Use Pretrained CNN+Attention Model For New Tasks
Contact

Introduction

This repository contains the official implementation (in PyTorch) of the PSLA Training Pipeline and CNN+Attention Model proposed in the TASLP paper PSLA: Improving Audio Tagging with Pretraining, Sampling, Labeling, and Aggregation (Yuan Gong, Yu-An Chung, and James Glass, MIT).

PSLA is a strong training pipeline that can significantly improve the performance of all models we evaluated (by 24.2% on average) on AudioSet and FSD50K. By applying PSLA on a CNN+Attention model, we achieved new state-of-the-art results on both AudioSet and FSD50 while the model only has approximately 16% parameters compared with the previous state-of-the-art model (PANNs) in early 2021. The model is still the best CNN based model now.

This repo can be used for multiple purposes:

If you are not interested in audio tagging research, but just want to use the pretrained model for audio tagging applications, we provide a script to do it in almost one-click. We support unlimited length audio (e.g., hour-level). Please see here.
If you want to reproduce the results in the PSLA paper, we provide the AudioSet Recipe and FSD50K Recipe for easy reproduction. We also provide our training logs and all pretrained models.
If you want to take a closer look at the PSLA training pipeline, all codes are in the src directory. We provide instruction for label_enhancement and ensemble.
If you want to use the PSLA training pipeline for your own model or your own task, please see here and here.
If you want to use the pretrained model for new tasks, we provide the AudioSet and FSD50K pretrained models, please see here.
If you want to use the enhanced label set of AudioSet (both balanced and full training set) and FSD50K, we provide pretrained enhanced label set that can be used as drop-in replacement of original label set. With the enhanced label set, the performance of models trained with balanced AudioSet training set and FSD50K dataset can be improved.

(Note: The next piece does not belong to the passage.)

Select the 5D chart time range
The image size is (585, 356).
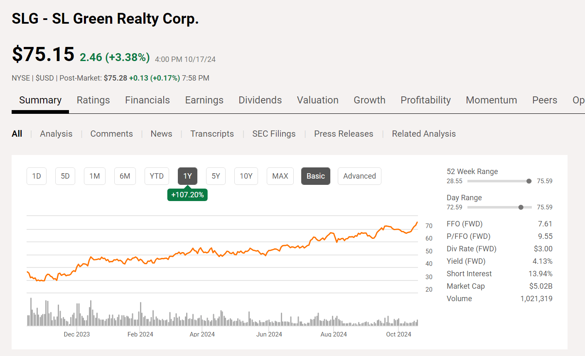(x=65, y=176)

Please cite our paper if you find this repository useful.

@ARTICLE{gong_psla, 
    author={Gong, Yuan and Chung, Yu-An and Glass, James},  
    journal={IEEE/ACM Transactions on Audio, Speech, and Language Processing},   
    title={PSLA: Improving Audio Tagging with Pretraining, Sampling, Labeling, and Aggregation},   
    year={2021}, 
    doi={10.1109/TASLP.2021.3120633}
}

Getting Started

Clone or download this repository and set it as the working directory, create a virtual environment and install the dependencies. We use Python 3.7.4.

cd psla/ 
python3 -m venv venv-psla
source venv-psla/bin/activate
pip install -r requirements.txt

Where's the code?

The EfficientNet model file is in src/models/Models.py, the audio dataloader code is in src/dataloaders/, the training and evaluation code is in src/traintest.py, the main running file is in src/run.py. These codes are data-agnoistic. The label enhancement code is in src/label_enhancement, the ensemble code is in src/ensemble.

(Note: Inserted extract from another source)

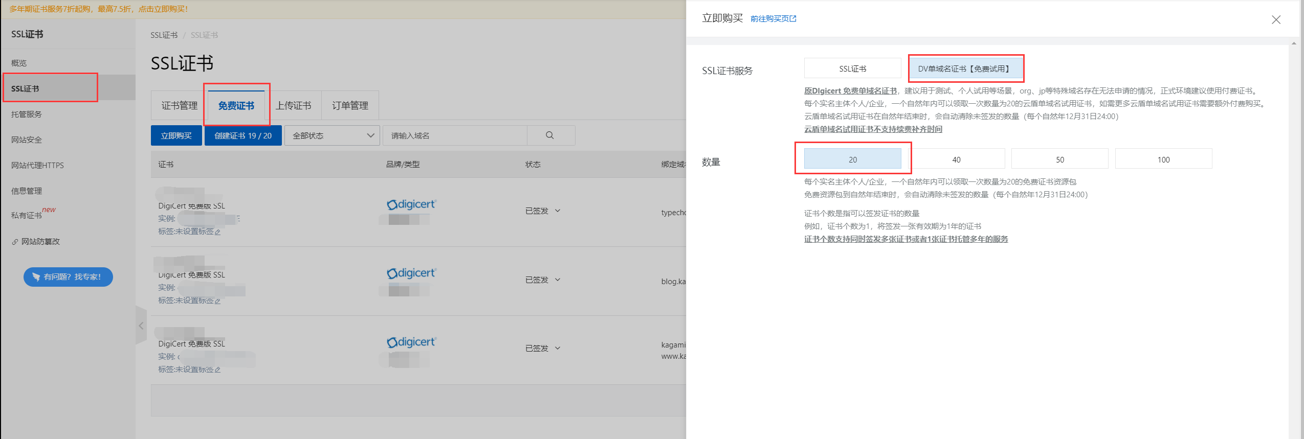The width and height of the screenshot is (1304, 439).
Task: Choose the SSL证书 service option
Action: pos(852,68)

The recipes are in egs/[audioset,fsd50k], when you run run.sh, it will call src/run.py, which will then call src/dataloaders/audioset_dataset.py and /src/traintest.py, which will then call /src/models/Models.py. For FSD50K, we provide the data pre-processing code in egs/fsd50k/prep_fsd.py, for AudioSet, you need to prepare it by yourself as you need to download audios from YouTube. run.sh contains all hyper-parameters of our experiment.

FSD50K Recipe

The FSD50K recipe is in psla/egs/fsd50k/. Note we use 16kHz sampling rate, which is lower than the original FSD50K sampling rate to lower the computational overhead. Please make sure you have installed the dependencies in psla/requirement.txt.

Step 1. Download the FSD50K dataset from the official website.

Step 2. Prepare the data.

Change the fsd50k_path in egs/fsd50k/prep_fsd.py (line 15) to your dataset path. And run:

cd psla/egs/fsd50k 
python3 prep_fsd.py

This should create three json files fsd50k_tr_full.json, fsd50k_val_full.json, and fsd50k_eval_full.json in /egs/fsd50k/datafiles. These will be used in training and evaluation.

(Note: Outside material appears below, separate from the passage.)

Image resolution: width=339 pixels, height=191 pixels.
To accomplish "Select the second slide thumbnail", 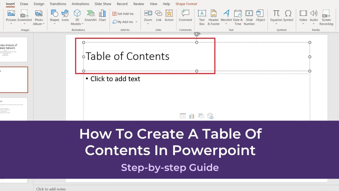I will point(14,80).
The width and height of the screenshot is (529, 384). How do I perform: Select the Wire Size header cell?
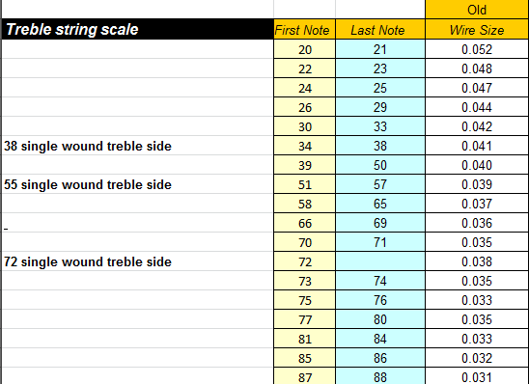[477, 30]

(Optional) Step 3. Enhance the label of the FSD50K training set.

Download our model prediction (or you can use yours after 1st round training) from here. Place it in psla/src/label_enhancement/ and uncompress it.

cd psla/src/label_enhancement
python3 fix_type1.py
python3 fix_type2.py
python3 merge_type_1_2.py

This will automatically generate a set of new Json datafiles in egs/fsd50k/datafiles, e.g., fsd50k_tr_full_type1_2_mean.json means the datafile with enhanced label set for both Type-I and Type-II error with label modification threshold of mean. You can use these new datafiles as input of egs/fsd50k/run.sh, specifically, you can change p (label modification threshold) in [none, mean, median, 5, 10, 25].

If you skipped this step, please set p in egs/fsd50k/run.sh as none. You will get a slightly worse result.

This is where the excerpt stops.